Text under study:

Data Quality Matters: Suicide Intention Detection on Social Media Posts Using RoBERTa-CNN
Emily Lin, Jian Sun, Hsingyu Chen, Mohammad H. Mahoor
TL;DR
The paper addresses detecting suicide intent in social media posts using a RoBERTa-CNN architecture, combining a RoBERTa backbone with a CNN head to capture both contextual and local linguistic features. On the Suicide and Depression Detection (SDD) dataset, the model achieves about 98% mean accuracy with a small standard deviation, outperforming several baselines. A key finding is that data quality—cleaning noisy text via manual methods and OpenAI API—significantly boosts performance. The work suggests that high-quality data, coupled with a hybrid architectures like RoBERTa-CNN, can improve automatic SID with potential for real-world intervention, while noting computational costs and proposing future multi-modal extensions.
Abstract
Suicide remains a pressing global health concern, necessitating innovative approaches for early detection and intervention. This paper focuses on identifying suicidal intentions in posts from the SuicideWatch subreddit by proposing a novel deep-learning approach that utilizes the state-of-the-art RoBERTa-CNN model. The robustly Optimized BERT Pretraining Approach (RoBERTa) excels at capturing textual nuances and forming semantic relationships within the text. The remaining Convolutional Neural Network (CNN) head enhances RoBERTa's capacity to discern critical patterns from extensive datasets. To evaluate RoBERTa-CNN, we conducted experiments on the Suicide and Depression Detection dataset, yielding promising results. For instance, RoBERTa-CNN achieves a mean accuracy of 98% with a standard deviation (STD) of 0.0009. Additionally, we found that data quality significantly impacts the training of a robust model. To improve data quality, we removed noise from the text data while preserving its contextual content through either manually cleaning or utilizing the OpenAI API.

(Dataset items)
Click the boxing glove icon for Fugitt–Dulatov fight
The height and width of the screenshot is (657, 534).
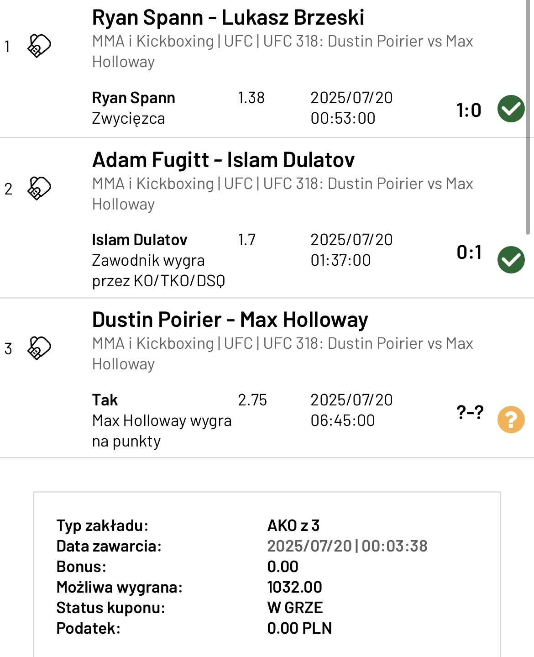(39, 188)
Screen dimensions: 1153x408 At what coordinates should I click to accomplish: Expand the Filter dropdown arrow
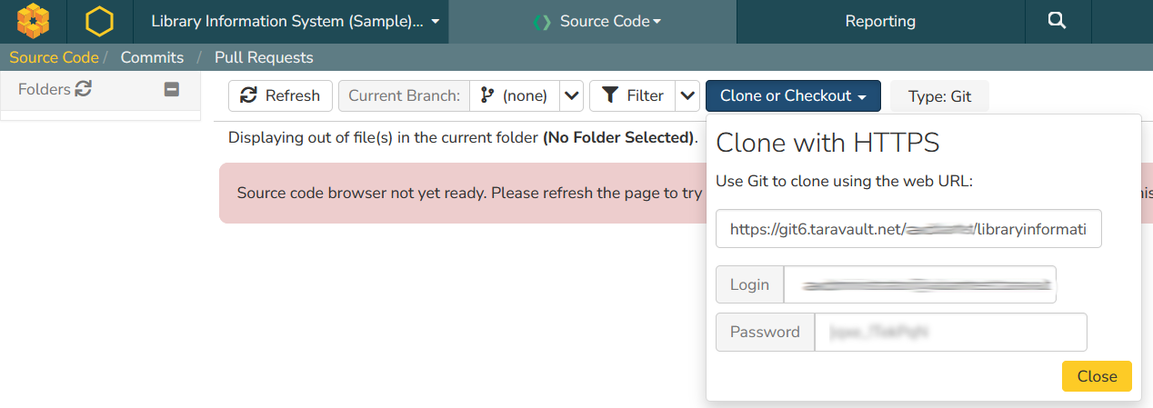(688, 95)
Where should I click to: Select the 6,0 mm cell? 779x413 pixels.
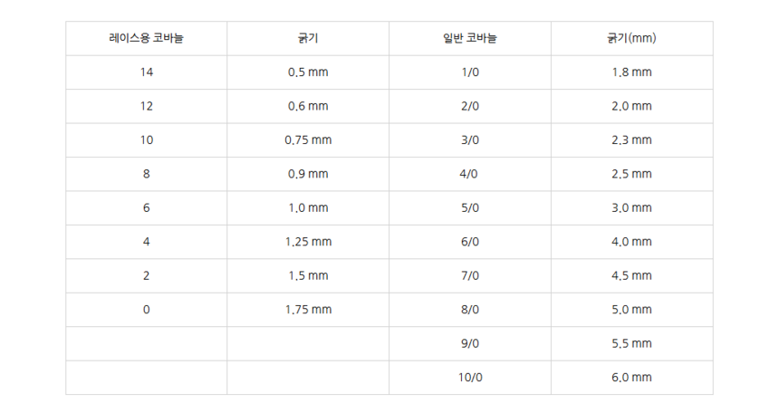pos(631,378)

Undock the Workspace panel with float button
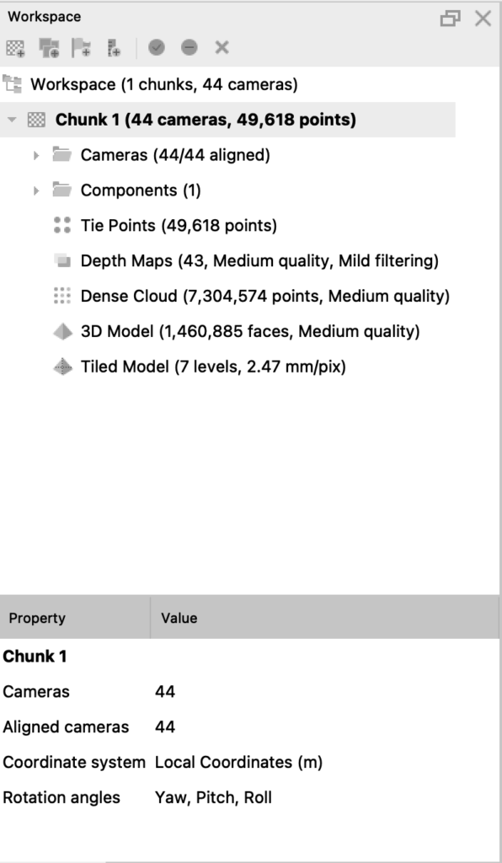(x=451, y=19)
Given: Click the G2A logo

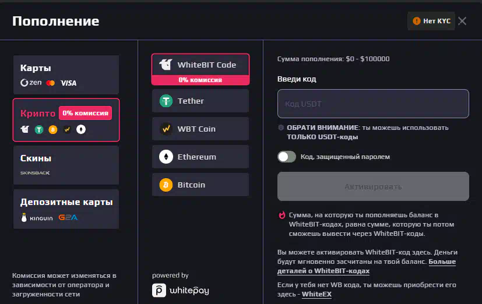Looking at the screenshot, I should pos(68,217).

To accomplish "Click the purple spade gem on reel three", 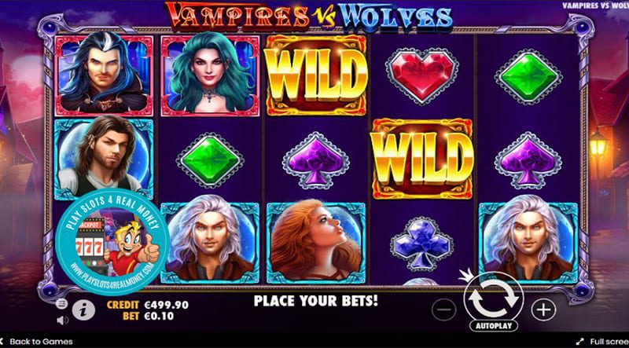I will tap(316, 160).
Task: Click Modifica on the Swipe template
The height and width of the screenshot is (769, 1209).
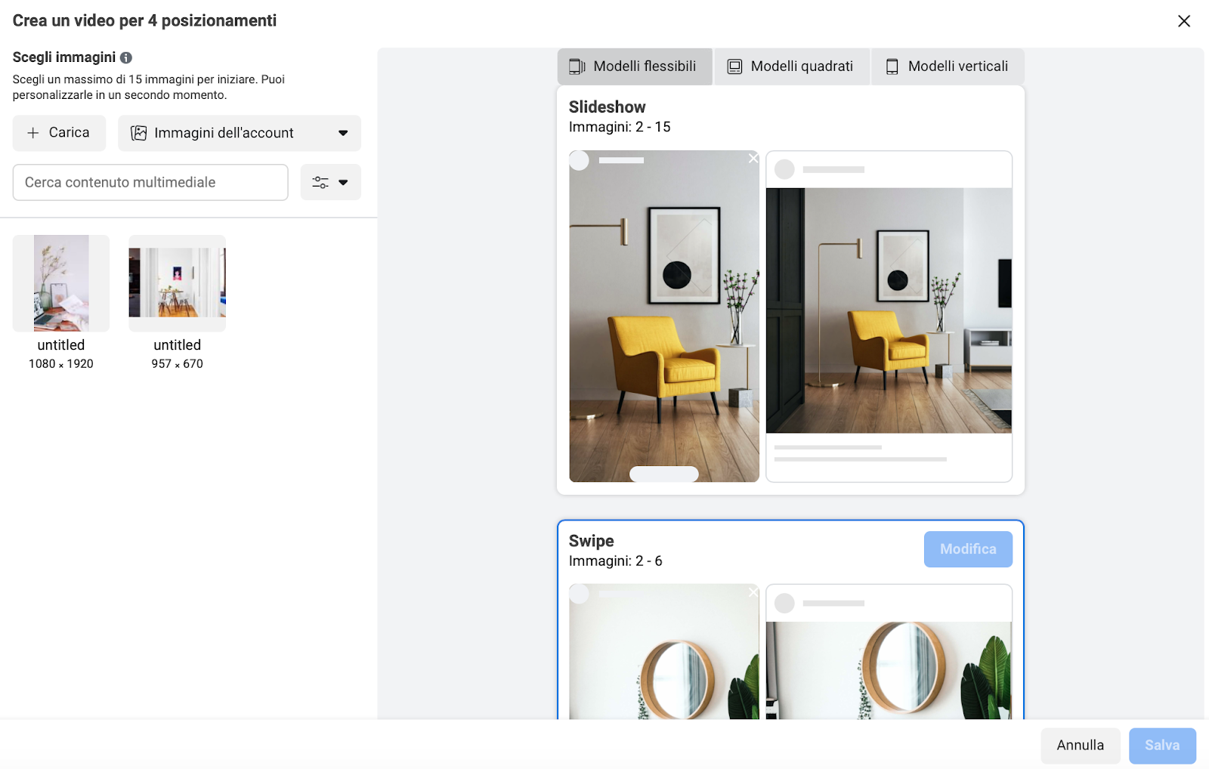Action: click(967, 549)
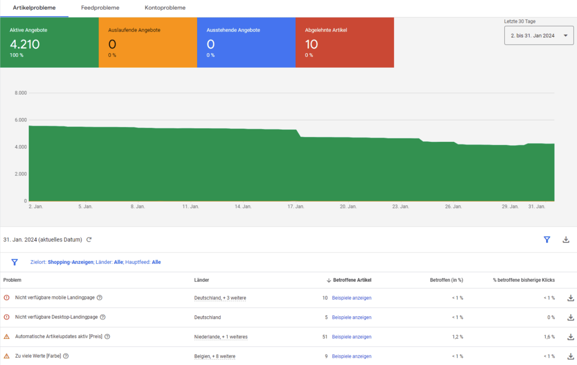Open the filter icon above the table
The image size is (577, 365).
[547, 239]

==

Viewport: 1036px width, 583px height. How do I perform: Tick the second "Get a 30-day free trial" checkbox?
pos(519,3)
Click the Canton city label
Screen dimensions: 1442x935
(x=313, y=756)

Work instruction:
Sum up the paper on detecting suicide intent in social media posts in two sentences.

Task response:
The paper proposes a RoBERTa-CNN model, which pairs a RoBERTa backbone with a CNN head, to spot suicidal intent in posts from the SuicideWatch subreddit. On the Suicide and Depression Detection dataset, it reaches a mean accuracy of about 98% with a standard deviation of 0.0009, and the authors found that data quality greatly affects training, so they removed noise from the text by cleaning it by hand or with the OpenAI API.